**PROBLEM STATEMENT:** Transcribe the records below from the first line to the line that includes "Task: Open the TUTORIALS menu item", inclusive, and omit the pictures.

Screenshot grounding data
-- Opening Marker --

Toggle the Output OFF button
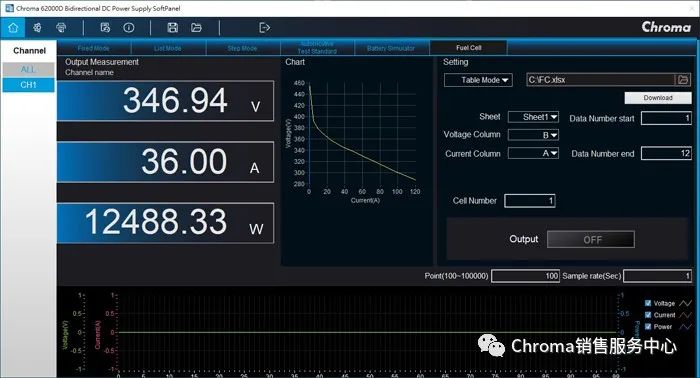The height and width of the screenshot is (378, 700). 590,240
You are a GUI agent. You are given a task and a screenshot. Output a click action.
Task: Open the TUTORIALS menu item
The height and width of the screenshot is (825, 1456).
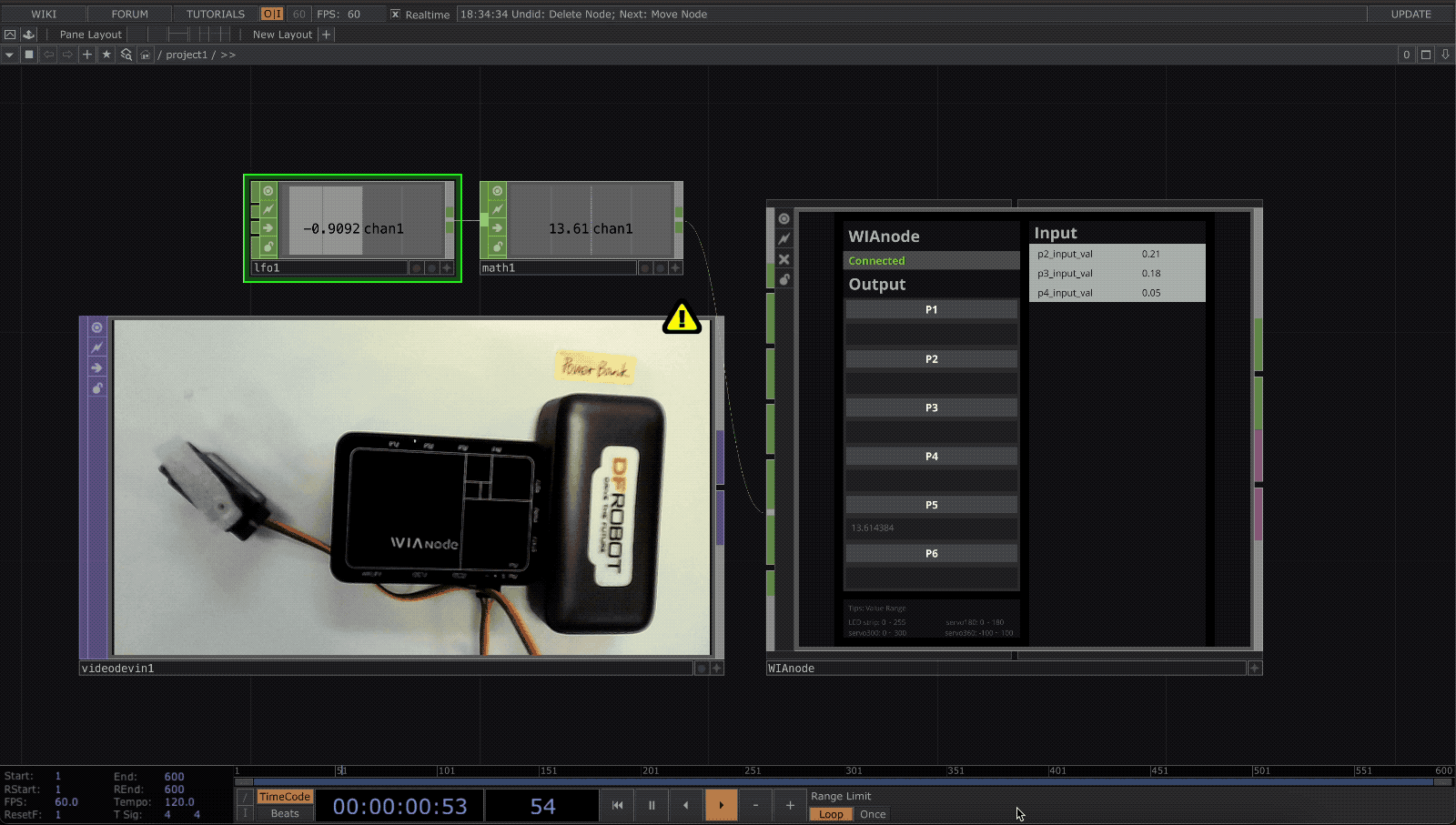[215, 15]
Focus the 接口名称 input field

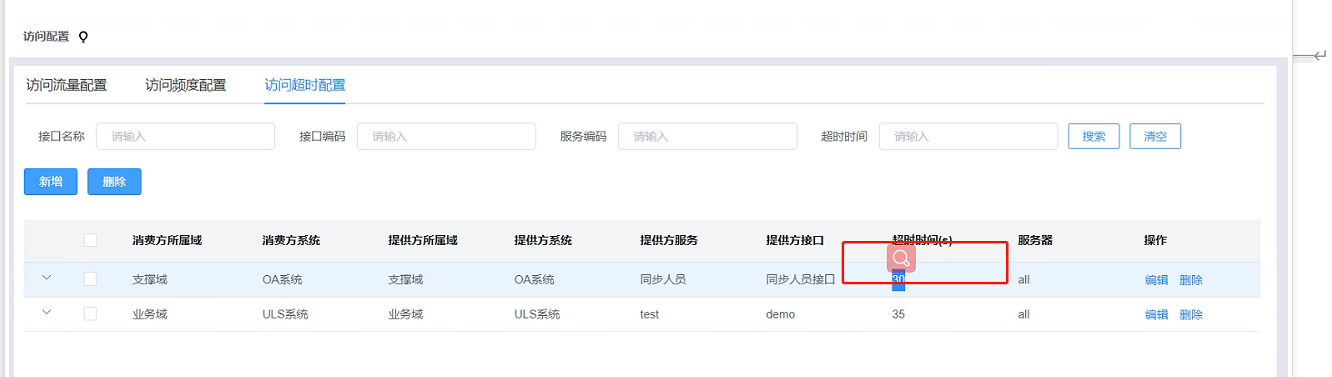185,136
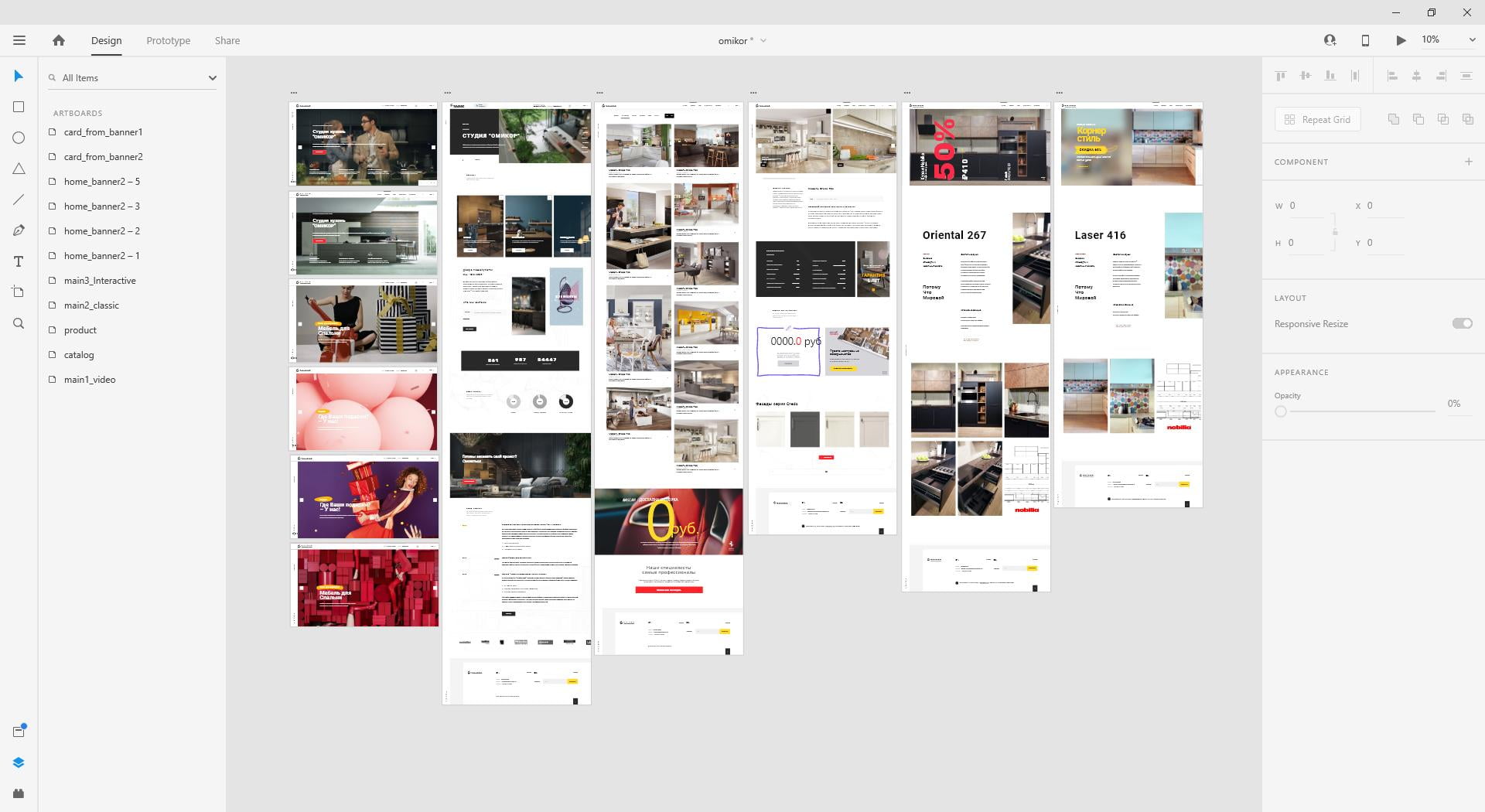Open the omikor document title dropdown
The height and width of the screenshot is (812, 1485).
[x=763, y=40]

-- Closing Marker --

**RESPONSE:**
Toggle the Output OFF button
The height and width of the screenshot is (378, 700). 590,240
You are a GUI agent. You are given a task and a screenshot. Output a click action.
Task: Open the TUTORIALS menu item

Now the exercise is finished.